The clinical study design will follow the description in Chang Gung Medical Foundation Institutional Review Board, which will be begun in the first year until reaching 15 patients for each group. Briefly, patients of open fracture will be randomly divided into two groups to reduce selection bios, comprising spacer (with induced membrane) and without spacer groups (without induced membrane). In a without spacer group (No operation of stage I), soft tissues near fracture sites with a size of 1 cm2 will be collected to be used as an appropriate control of induced membrane (1 cm2) from the spacer group (Stage I + II) at the time point of stage II of IMT. Tissues will be dissected into three parts for proteomics, metabolomics, and paraffinized section, stored at minus 80 degrees prior to experiments. The section is imperative in this project to characterize type H vessel formation and the capacity of bone healing. For this purpose, immunohistochemistry (IHC) or Immunofluorescence (IF) will be performed to measure identified proteins from proteomics results in both of soft tissues and induced membrane. The characterized markers comprising cluster of differentiation 31 (CD31) and Endomucin (Emcn) will be used to detect type H vessels. Colorimetric methods including Masson's trichrome, Alcian blue, Alizarin red S, H&E and Safranin O-Fast green can also be performed to unveil histological insights of induced membrane. In the multi-omics, tissues will be used to unveil novel targets, which will then be compared to the levels of vascular endothelial growth factor (VEGF) and osteocalcin. Furthermore, western blotting and real-time reverse transcriptase-Polymerase Chain Reaction (RT-PCR) will be performed to validate downstream regulation of the identified metabolites.

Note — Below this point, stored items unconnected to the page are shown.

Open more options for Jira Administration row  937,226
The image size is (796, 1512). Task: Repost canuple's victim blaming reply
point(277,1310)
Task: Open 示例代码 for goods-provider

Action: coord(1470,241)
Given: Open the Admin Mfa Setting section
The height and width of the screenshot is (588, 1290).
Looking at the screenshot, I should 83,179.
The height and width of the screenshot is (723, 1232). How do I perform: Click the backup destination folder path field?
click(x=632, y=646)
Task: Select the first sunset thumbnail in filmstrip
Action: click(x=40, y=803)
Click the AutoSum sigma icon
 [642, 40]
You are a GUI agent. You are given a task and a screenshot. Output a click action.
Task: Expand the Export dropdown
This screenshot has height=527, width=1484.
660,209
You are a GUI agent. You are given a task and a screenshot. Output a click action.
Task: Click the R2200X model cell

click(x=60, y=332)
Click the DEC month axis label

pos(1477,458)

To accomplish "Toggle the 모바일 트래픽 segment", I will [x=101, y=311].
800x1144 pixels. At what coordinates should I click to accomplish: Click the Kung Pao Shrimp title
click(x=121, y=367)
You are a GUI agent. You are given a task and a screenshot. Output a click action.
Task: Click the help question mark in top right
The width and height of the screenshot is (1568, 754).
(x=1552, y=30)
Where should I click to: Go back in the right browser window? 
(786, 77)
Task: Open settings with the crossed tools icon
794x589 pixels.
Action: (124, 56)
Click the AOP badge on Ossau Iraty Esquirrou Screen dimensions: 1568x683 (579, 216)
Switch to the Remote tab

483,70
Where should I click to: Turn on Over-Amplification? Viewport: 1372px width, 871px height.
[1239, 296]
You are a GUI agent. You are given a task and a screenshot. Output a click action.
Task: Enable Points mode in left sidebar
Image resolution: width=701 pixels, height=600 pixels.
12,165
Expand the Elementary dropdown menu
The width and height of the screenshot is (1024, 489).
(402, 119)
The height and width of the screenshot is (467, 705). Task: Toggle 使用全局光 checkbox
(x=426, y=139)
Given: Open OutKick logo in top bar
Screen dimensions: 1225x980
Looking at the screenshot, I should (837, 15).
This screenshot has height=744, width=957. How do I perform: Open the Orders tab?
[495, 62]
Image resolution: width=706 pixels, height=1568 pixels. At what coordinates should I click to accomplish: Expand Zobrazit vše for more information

The venous blood (3ml in vacutainers with heparin) will be collected from both groups at the Department of Orthopedic Surgery, Chang Gung Memorial Hospital, Taoyuan, Taiwan. The protocol was based on a report identifying VEGF as a potential biomarker of the union in IMT. After drawing, blood will be centrifuged (1000RPM, 10min at room temperature) for 30 minutes and stored at minus 80 degrees until analysis. Blood samples from the time point of collecting induced membrane are prepared for multi-omics analysis to identify systemic markers for type H vessel or induced membrane, and VEGF and osteocalcin will be used as serum indicators for bone mass. Blood samples from all time points will be used to identify a novel biomarker for type H vessels and bone healing. As for metabolite targets, targeted methods of metabolomics will be employed to verify them in blood. The time points for collecting blood samples of stage I will be the day of surgery, the next day of surgery, and 1, 2, and 4 weeks after surgery. As for stage II, the time points will be the day of surgery, the next day of surgery, and 1, 2, 12, and 14 weeks after surgery.